Os jogos da Seleção Brasileira na Copa do Mundo de 2026 não serão considerados feriados nacionais, e a legislação trabalhista brasileira não obriga empresas a liberarem funcionários durante as partidas do Brasil. A decisão sobre flexibilização do expediente fica a critério de cada empregador.
De acordo com especialistas em direito trabalhista, a Consolidação das Leis do Trabalho (CLT) mantém a jornada normal mesmo em dias de jogos da Copa. Assim, empresas podem optar por manter o expediente integral, liberar parcialmente os funcionários, utilizar banco de horas ou permitir compensação posterior das horas não trabalhadas.
Entre as alternativas adotadas pelas empresas estão:
flexibilização do horário de entrada e saída;
home office no dia do jogo;
liberação para assistir às partidas no ambiente de trabalho;
compensação de horas por meio de banco de horas.
Especialistas alertam que faltas sem autorização podem gerar desconto salarial, advertências e até medidas disciplinares previstas nas normas internas das empresas.

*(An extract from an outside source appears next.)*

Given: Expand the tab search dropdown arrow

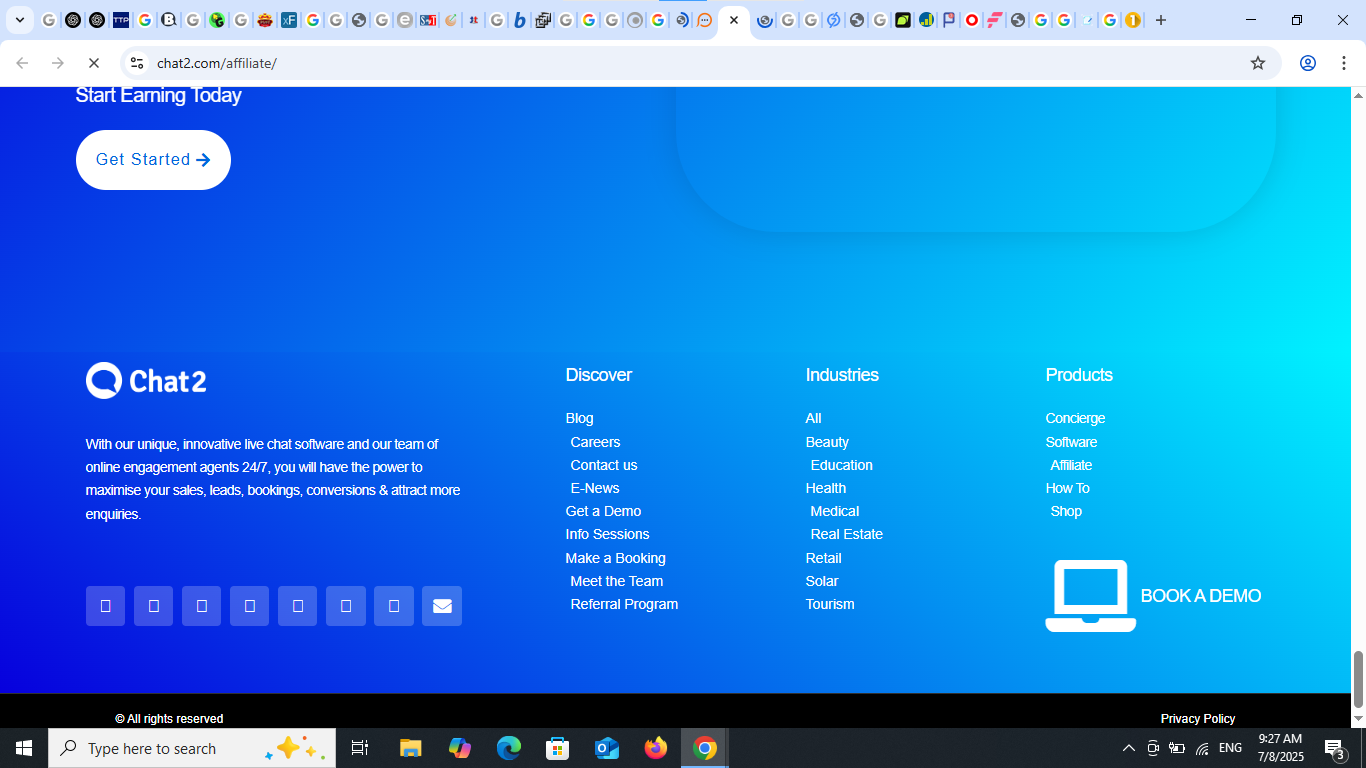Looking at the screenshot, I should pyautogui.click(x=19, y=20).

No setor público, alguns órgãos podem decretar ponto facultativo, mas isso depende de decisão de cada prefeitura, governo estadual ou órgão federal. Na iniciativa privada, prevalece o acordo interno entre patrão e empregado.
A Copa do Mundo de 2026 será disputada entre Estados Unidos, Canadá e México, e muitos jogos do Brasil devem ocorrer à noite ou em finais de semana, reduzindo o impacto no horário comercial de parte das empresas brasileiras.